[Part of a data file]
▽
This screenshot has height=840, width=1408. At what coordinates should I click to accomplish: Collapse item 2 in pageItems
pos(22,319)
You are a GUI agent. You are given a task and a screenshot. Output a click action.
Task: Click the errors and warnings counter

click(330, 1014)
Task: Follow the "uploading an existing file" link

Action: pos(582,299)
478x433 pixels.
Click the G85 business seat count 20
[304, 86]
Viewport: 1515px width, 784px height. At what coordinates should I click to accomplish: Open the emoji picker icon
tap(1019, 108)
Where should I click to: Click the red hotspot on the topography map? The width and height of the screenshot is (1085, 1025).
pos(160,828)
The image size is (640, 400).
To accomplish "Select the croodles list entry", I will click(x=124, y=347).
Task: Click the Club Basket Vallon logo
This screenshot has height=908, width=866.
△
Rewrite all of the rows above, changing every "screenshot" to "screen capture" and leaving everything else as it is.

This screen capture has height=840, width=1408. At what coordinates should I click to accomplish: Collapse item 2 in pageItems
pos(22,319)
You are a GUI agent. You are given a task and a screen capture. Output a click action.
Task: Click the errors and warnings counter

click(330, 1014)
Task: Follow the "uploading an existing file" link

Action: pos(582,299)
478x433 pixels.
Click the G85 business seat count 20
[304, 86]
Viewport: 1515px width, 784px height. At what coordinates should I click to accomplish: Open the emoji picker icon
tap(1019, 108)
Where should I click to: Click the red hotspot on the topography map? The width and height of the screen capture is (1085, 1025).
pos(160,828)
The image size is (640, 400).
To accomplish "Select the croodles list entry", I will click(x=124, y=347).
Task: Click the Club Basket Vallon logo
This screen capture has height=908, width=866.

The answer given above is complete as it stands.